═════ Data supplied ═════

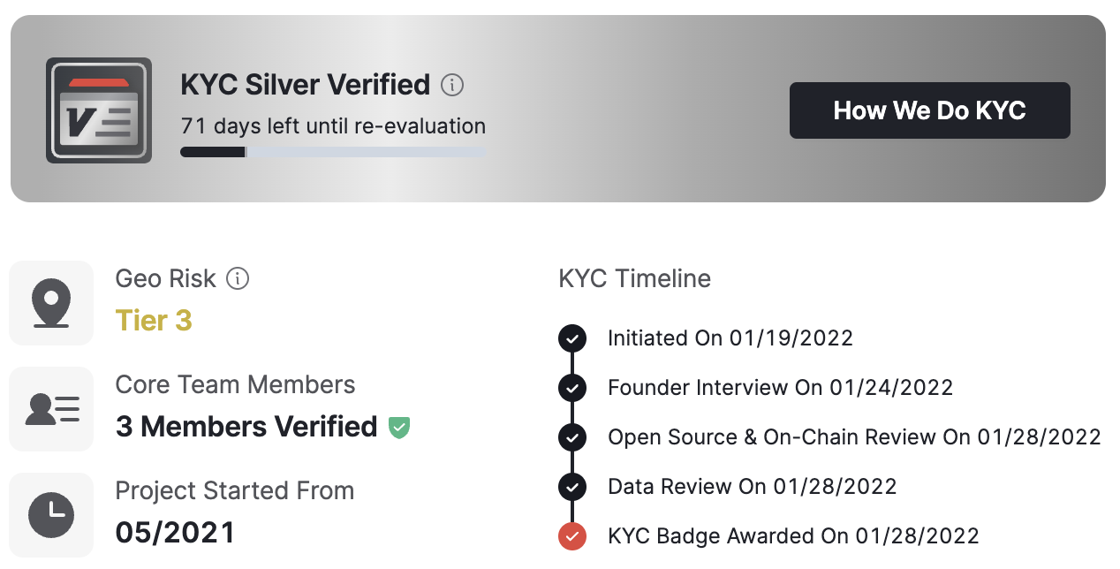1120x569 pixels.
Task: Select the 3 Members Verified text
Action: click(246, 427)
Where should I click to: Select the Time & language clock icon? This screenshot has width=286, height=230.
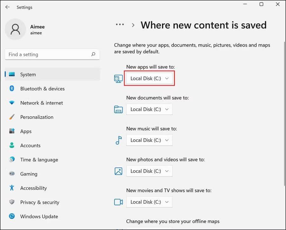tap(12, 160)
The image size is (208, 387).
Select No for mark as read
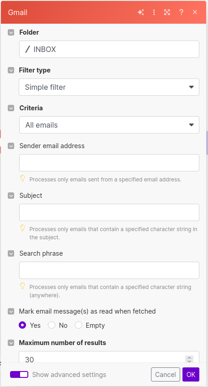click(x=52, y=325)
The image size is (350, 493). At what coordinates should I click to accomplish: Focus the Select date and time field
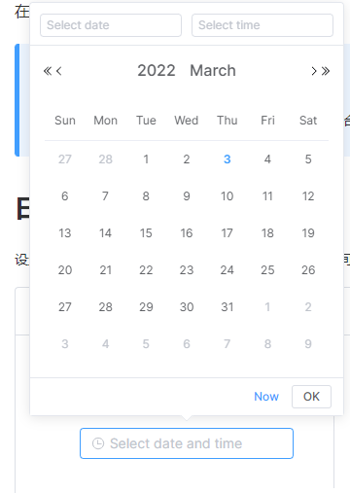[187, 443]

═════

=== To do ===
Take the line containing "Select No for mark as read" and every line after it through the end of the data, and write them out exactly, with no pictures.

=== Expected answer ===
Select No for mark as read
click(x=52, y=325)
The image size is (350, 493). At what coordinates should I click to accomplish: Focus the Select date and time field
[187, 443]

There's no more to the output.